“In un certo senso, tutti i paesi stanno seguendo l’esempio di Cuba”, ha assicurato il giornalista Jon Lee Anderson, in un esteso articolo pubblicato questo martedì dalla prestigiosa rivista nordamericana The New Yorker ed intitolato “La diplomazia cubana dell’Ebola”, nel quale abborda la collaborazione cubana nella lotta contro l’epidemia.
La pubblicazione ricorda che il 12 settembre, il Ministro della Sanità cubano, su indicazioni del Presidente Raul Castro, ha annunciato che Cuba avrebbe inviato circa cinquecento professionisti della sanità in Africa Occidentale. “Da allora, 165 cubani sono arrivati a Sierra Leone ed un secondo gruppo di ottanta tre sono approdati in Liberia; in Guinea ne aspettano altri duecento. Nessun altro paese, fino alla data, ha contribuito con tanti professionisti della sanità abilitati per la crisi dell’Ebola come Cuba “, aggiunge.
“Cuba è stata sempre riconosciuta per i suoi team itineranti di medici ed infermieri. In realtà, Cuba, una nazione insulare di undici milioni di persone, con ottanta e tre mila medici -una delle maggiori proporzioni di medici per abitanti – si è trasformato nella nazione del mondo col primo livello di risposta di fronte alle crisi internazionali negli ultimi anni”, dice New Yorker, e ricorda la presenza di centinaia di medici cubani in Pakistan dopo un terremoto nell’anno 2005, ed in Haiti, dopo il catastrofico terremoto del 2010.
Questo è il risultato di una strategia a lungo termine che il governo cubano ha mantenuto da quando ha preso il potere nel 1959, aggiunge.
Ricorda che centinaia di migliaia di studenti dell’Africa, dell’Asia, dell’America Latina e perfino degli Stati Uniti, si sono preparati nella Scuola Latinoamericana di Medicina, che ha il suo campus principale ad Ovest de L’Avana. Nel 2013, circa 19.500 studenti, provenienti da più di un centinaio di paesi, erano iscritti a questa scuola.
La Salute è una fonte di entrate per il paese, ed anche di orgoglio, ammette la rivista. Quando il governo cubano ha chiesto volontari per combattere l’Ebola, più di quindici mila professionisti si sono offerti nell’Isola, ed aggiunge che oltre a medici ed infermieri specializzati in attenzioni intensive, il team che alla fine viaggia verso Africa Occidentale include chirurghi, anestesiologi, epidemiologici e pediatri, in un tentativo di proporzionare una gamma completa di servizi di sanità.

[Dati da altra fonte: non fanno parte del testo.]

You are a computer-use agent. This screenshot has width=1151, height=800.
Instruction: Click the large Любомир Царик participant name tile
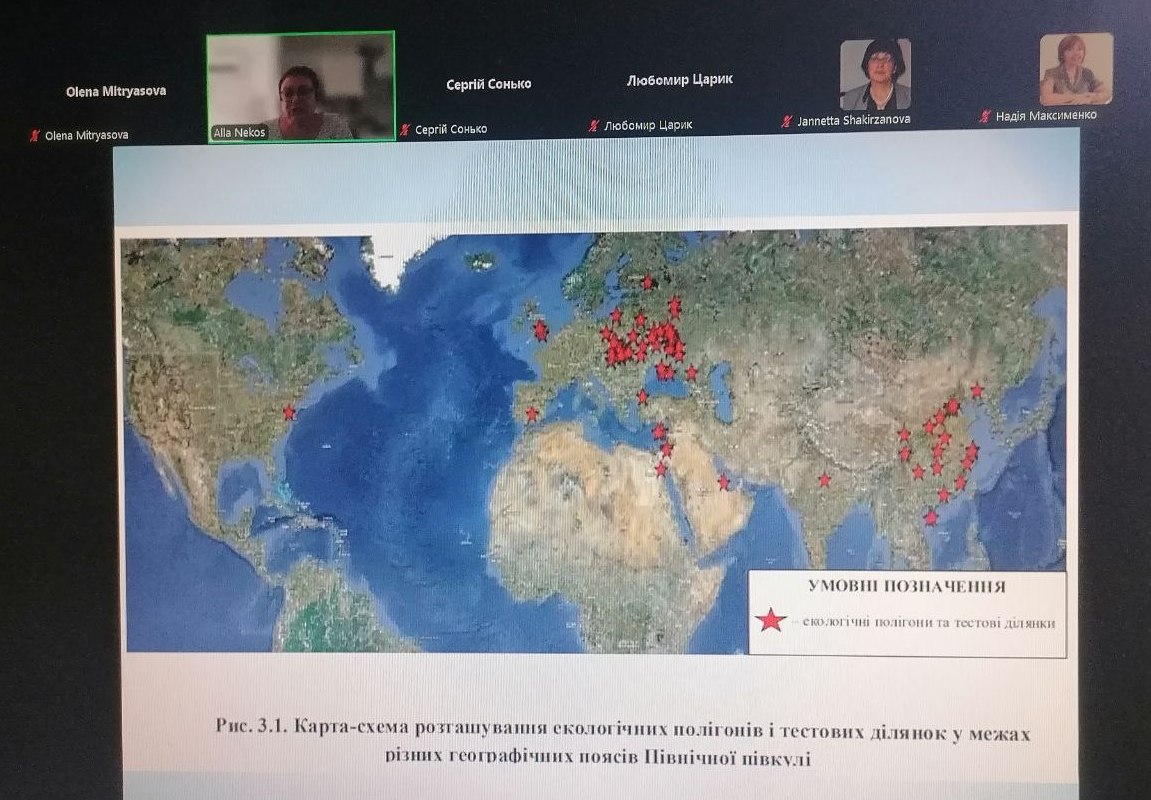pos(679,80)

“Questo gesto enorme di Cuba verso l’Africa Occidentale non è passato inosservato, e può appianare la strada per l’inizio della diplomazia dell’Ebola tra L’Avana e Washington”, assicura Lee Anderson.
Commenta che il 19 ottobre, il sottosegretario, John Kerry, ha riconosciuto Cuba come una nazione che aveva fatto uno sforzo “impressionante” nella campagna contro l’Ebola. Dieci giorni più tardi, in un Vertice a L’Avana sull’Ebola, a cui hanno assistito due funzionari statunitensi, il Presidente Raul Castro ha ricordato che “Cuba è disposta a lavorare gomito a gomito con tutti i paesi, includendo gli Stati Uniti”. Al suo ritorno venerdì da un viaggio nei paesi colpiti, l’Ambasciatrice presso l’ONU, Samantha Power, ha anche elogiato enfaticamente la missione cubana.
“La diplomazia dell’Ebola segue ad un’amichevole stretta di mano che Raul Castro ed il presidente Obama hanno scambiato nella funzione funebre di Nelson Mandela in Sudafrica, nel dicembre passato, e si è sommata alle previsioni che l’Amministrazione Obama potrebbe cercare finalmente di alzare le restrizioni restanti del bloqueo commerciale degli Stati Uniti contro Cuba”, afferma The New Yorker.
Ritirare il bloqueo appianerebbe la strada per una piena restaurazione delle relazioni diplomatiche, conclude Lee Anderson.